Mais qu’il n’ait pas les mains totalement libres, d’une façon paradoxale pourrait lui être un avantage : il joue des contraintes comme on s’appuie sur des parois pour progresser le long des roches, utilise le talent de ses ministres avec une confiance décuplée, que l’expérience maquille en bonhommie.

Surendettement, réforme des retraites, grand débat…
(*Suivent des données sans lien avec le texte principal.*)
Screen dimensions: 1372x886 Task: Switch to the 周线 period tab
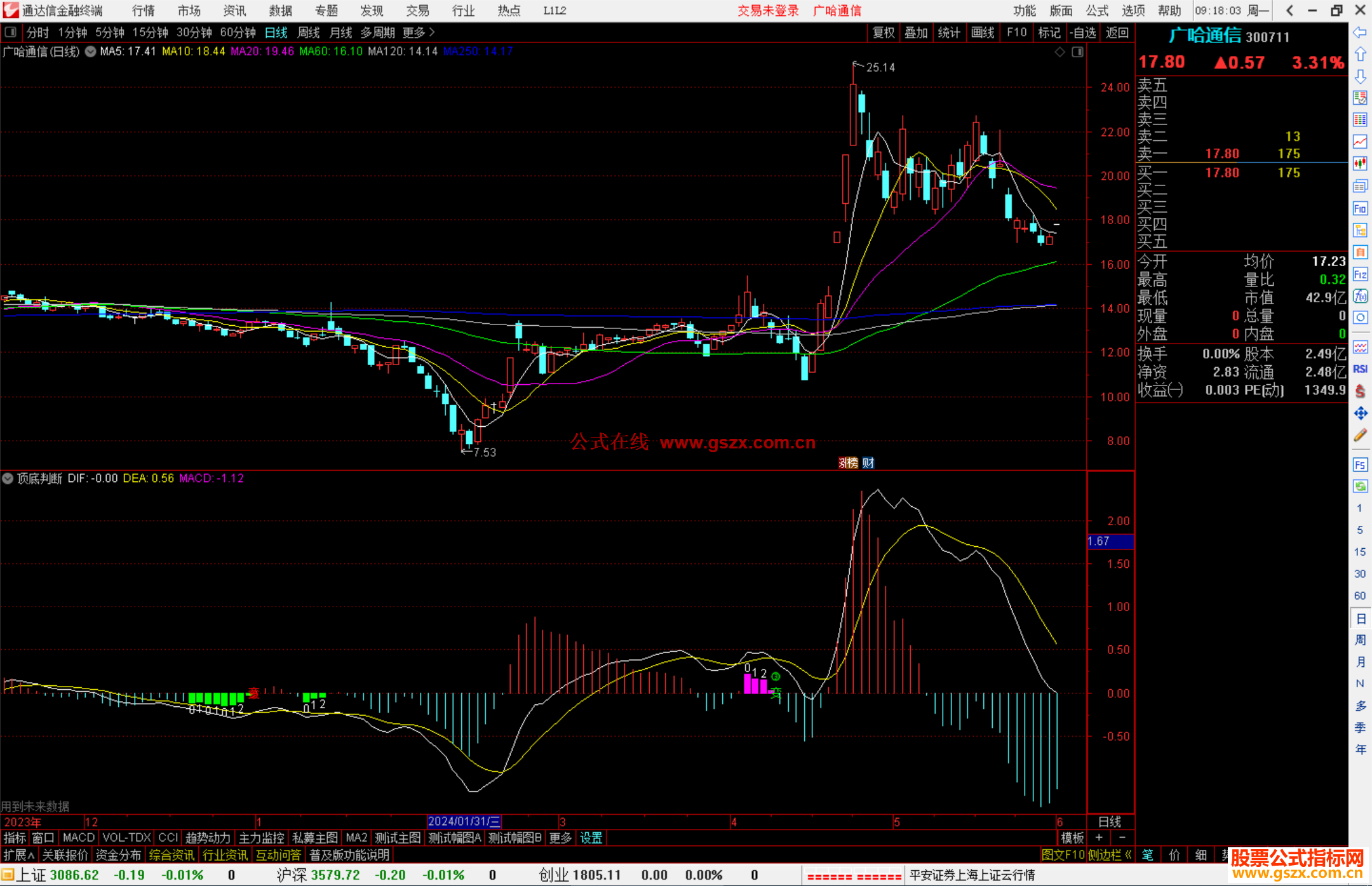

D’emblée, le Premier ministre a désigné le surendettement de la France comme le problème majeur auquel notre pays doit faire face. Il a poursuivi son discours en décrivant la situation du système de retraite par répartition. Dans les deux cas, François Bayrou a voulu alerté nos concitoyens sur les périls communs. Distinguant l’endettement, qu’il décrit comme injuste et insupportable de l’investissement, qui permet de se projeter dans l’avenir. « Problème social et moral » suivant ses propres mots, l’endettement doit être abordé, selon lui, par le biais de la réforme des retraites. Mais tenant compte des blocages possibles, François Bayrou choisit de remettre en chantier la réforme des retraites : à parti d’une « mission flash » remplie par la Cour des comptes, le Premier ministre propose un grand débat, incluant les partenaires sociaux jusqu’à l’automne. Evitant de choisir entre la suspension, la suppression et le maintien de la réforme votée l’année dernière, François Bayrou s’est doté d’un dispositif qui pourrait lui permettre d’échapper à la censure, voire obtenir la relative bienveillance de ses opposants de gauche.

Cela suffira-t-il ? Nous verrons bien. Mais les interventions des représentants des différents groupes de députés, les commentaires formulés par différents élus mardi soir laissent augurer des lendemains difficiles au Premier ministre.

« Il est étonnant qu’ayant eu l’occasion de démontrer sa hauteur de vue, le président du Modem ait été si brouillon, remarque Pierre-Emmanuel Guigo, maître de Conférences à l’Université Paris-Est Créteil. C’était le jour et l’heure de François Bayrou. Et qu’a-t-il prononcé ? Un discours déconnecté de l’évolution récente du monde et finalement très brouillon. De Michel Barnier, on pouvait critiquer les prises de position, mais au moins paraissait-il charpenté. Là, nous n’avons rien entendu que des propositions vagues ou trop générales pour entraîner, convaincre. »

En déclarant sur TF1 mardi soir que le compte n’y est pas, le premier secrétaire du Parti Socialiste, Olivier Faure, a semblé rétropédalé. Même Philippe Brun, député PS parmi les plus favorables à un compromis avec le Premier ministre, estime que son groupe ne pourra pas soutenir le gouvernement.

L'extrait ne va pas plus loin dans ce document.